Slinger, that's what I was thinking as well. I keep going back and forth between the Snowmaster and the larger Toro single stages. I have "tried" both of them out (obviously, just pushed them around) at our local Home Depot and the single stage is just so much more maneuverable. Aside from being lighter, the Snowmaster "feels" like a two stage. It's longer, taller and heavier than the single stage. Not sure that I want to give up that maneuverability for the occasional larger snow but definitely don't want to go back to having two machines again. Once the dealer gets their machines in stock, I'm just gonna have to go with one of the two and live with my decision.


----------



## sscotsman

Pandaguy said:


> I don't know about this, it's interesting but I think I would still stick with my real 2 stage blower.

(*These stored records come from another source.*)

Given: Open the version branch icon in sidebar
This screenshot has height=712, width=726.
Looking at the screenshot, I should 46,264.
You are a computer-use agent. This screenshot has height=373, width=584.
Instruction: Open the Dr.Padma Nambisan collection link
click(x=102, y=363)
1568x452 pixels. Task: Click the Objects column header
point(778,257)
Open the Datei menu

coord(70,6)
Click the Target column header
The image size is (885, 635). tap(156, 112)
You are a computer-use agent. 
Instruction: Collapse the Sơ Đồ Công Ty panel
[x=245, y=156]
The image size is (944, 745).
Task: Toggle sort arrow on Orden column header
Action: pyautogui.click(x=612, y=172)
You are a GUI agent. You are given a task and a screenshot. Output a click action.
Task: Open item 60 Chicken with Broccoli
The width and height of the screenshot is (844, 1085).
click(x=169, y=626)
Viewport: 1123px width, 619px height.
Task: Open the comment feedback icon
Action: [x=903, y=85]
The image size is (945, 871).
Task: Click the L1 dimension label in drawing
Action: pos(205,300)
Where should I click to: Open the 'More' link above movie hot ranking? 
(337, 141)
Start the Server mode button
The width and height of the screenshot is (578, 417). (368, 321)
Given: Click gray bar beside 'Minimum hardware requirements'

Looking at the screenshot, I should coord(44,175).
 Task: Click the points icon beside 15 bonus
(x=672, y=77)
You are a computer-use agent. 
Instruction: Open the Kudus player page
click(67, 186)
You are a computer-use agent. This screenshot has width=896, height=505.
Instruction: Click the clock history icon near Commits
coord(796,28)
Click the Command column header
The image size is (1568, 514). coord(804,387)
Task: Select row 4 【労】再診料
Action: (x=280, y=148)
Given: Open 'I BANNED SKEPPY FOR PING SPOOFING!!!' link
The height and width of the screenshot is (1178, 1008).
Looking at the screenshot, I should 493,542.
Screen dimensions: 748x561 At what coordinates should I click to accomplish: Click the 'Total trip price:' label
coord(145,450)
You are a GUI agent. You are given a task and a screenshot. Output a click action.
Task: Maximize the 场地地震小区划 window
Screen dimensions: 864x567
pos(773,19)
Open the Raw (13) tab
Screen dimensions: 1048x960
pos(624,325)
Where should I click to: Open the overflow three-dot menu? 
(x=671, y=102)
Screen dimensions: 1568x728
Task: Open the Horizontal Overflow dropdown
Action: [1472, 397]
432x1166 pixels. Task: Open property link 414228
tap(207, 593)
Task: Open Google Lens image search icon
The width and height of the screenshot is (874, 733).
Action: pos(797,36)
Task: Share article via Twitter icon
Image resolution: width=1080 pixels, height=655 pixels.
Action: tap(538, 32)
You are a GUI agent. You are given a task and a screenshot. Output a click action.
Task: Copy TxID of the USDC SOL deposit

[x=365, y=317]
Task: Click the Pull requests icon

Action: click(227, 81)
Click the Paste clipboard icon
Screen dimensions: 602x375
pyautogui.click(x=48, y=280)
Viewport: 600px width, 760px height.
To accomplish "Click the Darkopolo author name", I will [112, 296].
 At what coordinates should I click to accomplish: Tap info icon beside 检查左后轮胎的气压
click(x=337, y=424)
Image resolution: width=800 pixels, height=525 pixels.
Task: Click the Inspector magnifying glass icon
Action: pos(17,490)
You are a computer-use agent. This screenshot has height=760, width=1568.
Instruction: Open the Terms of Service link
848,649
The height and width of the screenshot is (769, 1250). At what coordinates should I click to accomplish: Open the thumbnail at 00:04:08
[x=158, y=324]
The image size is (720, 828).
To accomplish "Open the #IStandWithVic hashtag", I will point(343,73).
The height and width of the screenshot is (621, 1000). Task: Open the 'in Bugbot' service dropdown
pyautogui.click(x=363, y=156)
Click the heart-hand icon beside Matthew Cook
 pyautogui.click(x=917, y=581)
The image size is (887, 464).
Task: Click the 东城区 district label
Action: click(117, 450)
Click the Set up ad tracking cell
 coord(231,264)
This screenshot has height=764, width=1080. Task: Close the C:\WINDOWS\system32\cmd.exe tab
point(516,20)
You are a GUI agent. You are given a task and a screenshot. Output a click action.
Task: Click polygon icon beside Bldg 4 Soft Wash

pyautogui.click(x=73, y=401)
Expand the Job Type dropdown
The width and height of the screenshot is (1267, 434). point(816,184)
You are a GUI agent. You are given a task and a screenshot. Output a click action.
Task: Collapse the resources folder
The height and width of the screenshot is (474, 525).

Here is their promo video for it.
> 
> https://www.youtube.com/watch?v=bL208zDiYjE


direct quote from that video:



> Toro's unique in-line 2-stage auger


hmmm..thats pretty misleading, because everyone (who is already knowledgeable about snowblowers) understands what the term "2-stage" means in the snowblower world, and this isnt it..

They can get around their ambiguous wording by saying they mean the auger has "two parts"..the outside of the auger is different than the middle..thats the "2 stages" they are referring to..

but I dont like that wording..I find it sneaky and misleading..and it seems intended to be that way..do they refer to it as "2-stage" elsewhere? in the literature perhaps?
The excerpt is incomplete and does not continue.